BEGIN

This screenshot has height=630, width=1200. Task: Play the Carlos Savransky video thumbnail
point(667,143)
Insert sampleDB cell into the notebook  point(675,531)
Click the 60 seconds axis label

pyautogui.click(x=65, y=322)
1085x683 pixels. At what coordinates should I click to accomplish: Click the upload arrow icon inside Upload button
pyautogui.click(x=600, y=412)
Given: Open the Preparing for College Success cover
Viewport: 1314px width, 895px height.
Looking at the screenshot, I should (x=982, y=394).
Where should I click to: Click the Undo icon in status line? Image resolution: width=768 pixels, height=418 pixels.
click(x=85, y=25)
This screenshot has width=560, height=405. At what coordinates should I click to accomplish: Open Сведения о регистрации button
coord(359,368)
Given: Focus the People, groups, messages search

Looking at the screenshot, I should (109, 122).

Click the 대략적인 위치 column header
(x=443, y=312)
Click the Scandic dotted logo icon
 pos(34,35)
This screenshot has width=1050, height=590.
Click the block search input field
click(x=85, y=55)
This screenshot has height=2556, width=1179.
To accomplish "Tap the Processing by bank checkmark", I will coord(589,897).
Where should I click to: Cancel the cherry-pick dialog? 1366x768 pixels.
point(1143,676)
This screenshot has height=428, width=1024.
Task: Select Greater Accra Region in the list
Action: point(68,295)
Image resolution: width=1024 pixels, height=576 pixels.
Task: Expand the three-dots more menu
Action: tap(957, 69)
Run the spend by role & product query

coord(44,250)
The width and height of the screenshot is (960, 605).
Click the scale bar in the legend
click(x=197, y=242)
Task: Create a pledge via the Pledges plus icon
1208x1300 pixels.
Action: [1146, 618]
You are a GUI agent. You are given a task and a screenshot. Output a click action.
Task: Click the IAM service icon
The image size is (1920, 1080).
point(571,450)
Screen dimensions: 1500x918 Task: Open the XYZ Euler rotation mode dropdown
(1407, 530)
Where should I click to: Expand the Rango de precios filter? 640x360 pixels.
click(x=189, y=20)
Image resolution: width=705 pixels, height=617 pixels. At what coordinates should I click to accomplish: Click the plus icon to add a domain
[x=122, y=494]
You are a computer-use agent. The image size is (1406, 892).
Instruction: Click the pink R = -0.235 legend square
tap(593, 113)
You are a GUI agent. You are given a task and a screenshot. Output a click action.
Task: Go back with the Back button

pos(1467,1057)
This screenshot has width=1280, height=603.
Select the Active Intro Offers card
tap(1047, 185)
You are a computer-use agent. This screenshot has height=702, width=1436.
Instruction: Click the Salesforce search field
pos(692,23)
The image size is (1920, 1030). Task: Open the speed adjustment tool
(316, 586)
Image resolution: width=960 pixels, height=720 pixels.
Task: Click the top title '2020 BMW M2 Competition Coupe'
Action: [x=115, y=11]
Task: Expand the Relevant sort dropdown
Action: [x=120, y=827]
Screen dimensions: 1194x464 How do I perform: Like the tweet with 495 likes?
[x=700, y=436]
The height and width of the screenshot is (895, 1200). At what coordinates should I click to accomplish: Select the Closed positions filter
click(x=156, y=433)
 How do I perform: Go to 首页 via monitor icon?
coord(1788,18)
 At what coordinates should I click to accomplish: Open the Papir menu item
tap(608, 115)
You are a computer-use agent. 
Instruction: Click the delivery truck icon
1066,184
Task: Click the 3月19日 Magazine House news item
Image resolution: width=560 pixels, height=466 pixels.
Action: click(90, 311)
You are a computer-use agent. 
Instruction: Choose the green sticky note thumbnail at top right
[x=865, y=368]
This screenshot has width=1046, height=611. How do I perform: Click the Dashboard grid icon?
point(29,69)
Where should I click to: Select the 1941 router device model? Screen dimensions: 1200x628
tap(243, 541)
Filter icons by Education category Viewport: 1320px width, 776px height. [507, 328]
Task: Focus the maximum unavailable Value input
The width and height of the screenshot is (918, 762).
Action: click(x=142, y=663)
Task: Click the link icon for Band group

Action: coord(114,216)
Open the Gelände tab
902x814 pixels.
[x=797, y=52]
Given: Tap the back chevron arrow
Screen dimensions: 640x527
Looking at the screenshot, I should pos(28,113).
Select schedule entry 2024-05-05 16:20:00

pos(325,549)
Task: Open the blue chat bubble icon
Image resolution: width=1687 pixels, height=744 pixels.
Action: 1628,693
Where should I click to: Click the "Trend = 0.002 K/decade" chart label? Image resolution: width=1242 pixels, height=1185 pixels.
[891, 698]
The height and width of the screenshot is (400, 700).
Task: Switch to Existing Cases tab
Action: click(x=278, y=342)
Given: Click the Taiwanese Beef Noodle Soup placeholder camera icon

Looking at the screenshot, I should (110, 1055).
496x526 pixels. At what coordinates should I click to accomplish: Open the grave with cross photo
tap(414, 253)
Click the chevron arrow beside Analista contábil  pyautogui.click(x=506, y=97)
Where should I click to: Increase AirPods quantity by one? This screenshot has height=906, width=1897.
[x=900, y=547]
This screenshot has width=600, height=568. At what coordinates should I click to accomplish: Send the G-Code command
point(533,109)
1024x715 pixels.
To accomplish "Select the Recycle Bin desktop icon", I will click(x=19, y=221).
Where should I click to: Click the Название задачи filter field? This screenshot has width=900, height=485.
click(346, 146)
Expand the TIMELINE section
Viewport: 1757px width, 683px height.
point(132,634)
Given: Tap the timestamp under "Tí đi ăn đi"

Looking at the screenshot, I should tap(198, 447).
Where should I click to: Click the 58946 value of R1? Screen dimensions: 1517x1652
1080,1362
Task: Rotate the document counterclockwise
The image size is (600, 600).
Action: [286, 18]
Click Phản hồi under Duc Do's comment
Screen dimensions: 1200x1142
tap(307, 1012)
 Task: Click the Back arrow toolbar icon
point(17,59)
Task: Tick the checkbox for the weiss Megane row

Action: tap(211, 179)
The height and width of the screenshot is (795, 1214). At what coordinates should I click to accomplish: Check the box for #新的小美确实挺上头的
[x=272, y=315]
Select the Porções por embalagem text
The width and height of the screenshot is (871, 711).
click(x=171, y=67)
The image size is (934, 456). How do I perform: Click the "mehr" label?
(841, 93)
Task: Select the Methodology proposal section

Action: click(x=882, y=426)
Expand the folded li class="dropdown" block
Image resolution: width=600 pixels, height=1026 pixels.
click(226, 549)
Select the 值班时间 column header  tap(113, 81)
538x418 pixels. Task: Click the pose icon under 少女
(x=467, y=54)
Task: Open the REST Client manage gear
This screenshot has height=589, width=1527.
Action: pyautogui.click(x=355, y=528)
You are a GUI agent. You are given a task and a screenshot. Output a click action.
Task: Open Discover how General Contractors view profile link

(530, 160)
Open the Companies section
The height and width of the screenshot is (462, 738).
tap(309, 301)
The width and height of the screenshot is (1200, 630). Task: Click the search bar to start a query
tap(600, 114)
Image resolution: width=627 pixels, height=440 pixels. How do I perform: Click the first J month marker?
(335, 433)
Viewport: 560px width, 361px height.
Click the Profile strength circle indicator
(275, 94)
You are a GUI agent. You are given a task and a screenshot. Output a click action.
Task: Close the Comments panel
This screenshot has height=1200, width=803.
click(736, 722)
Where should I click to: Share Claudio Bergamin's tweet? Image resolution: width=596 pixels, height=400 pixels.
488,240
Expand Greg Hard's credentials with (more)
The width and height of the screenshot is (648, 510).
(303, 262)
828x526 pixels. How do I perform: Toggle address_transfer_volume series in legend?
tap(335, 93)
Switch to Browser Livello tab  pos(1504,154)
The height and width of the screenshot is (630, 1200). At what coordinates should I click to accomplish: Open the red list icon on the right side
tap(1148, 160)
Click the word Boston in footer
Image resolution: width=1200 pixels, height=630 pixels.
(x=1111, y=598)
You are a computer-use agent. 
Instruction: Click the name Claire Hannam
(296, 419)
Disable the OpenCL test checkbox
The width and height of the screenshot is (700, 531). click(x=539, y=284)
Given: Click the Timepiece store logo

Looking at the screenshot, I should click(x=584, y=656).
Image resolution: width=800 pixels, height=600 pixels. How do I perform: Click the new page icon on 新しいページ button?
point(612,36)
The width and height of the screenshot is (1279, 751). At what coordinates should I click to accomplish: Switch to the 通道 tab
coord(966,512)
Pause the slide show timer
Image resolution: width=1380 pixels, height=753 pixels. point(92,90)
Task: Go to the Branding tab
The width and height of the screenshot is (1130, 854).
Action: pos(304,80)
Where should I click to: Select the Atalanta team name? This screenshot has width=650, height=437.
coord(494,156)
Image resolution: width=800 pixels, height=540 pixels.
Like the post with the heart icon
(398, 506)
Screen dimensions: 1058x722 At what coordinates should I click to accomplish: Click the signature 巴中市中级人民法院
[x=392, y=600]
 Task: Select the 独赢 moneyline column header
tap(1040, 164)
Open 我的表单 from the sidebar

END

• **WHAT THE TASK REQUIRES**: Pull every line containing "chevron" out of the records.

• **RESPONSE**:
Given: Tap the back chevron arrow
Click the chevron arrow beside Analista contábil  pyautogui.click(x=506, y=97)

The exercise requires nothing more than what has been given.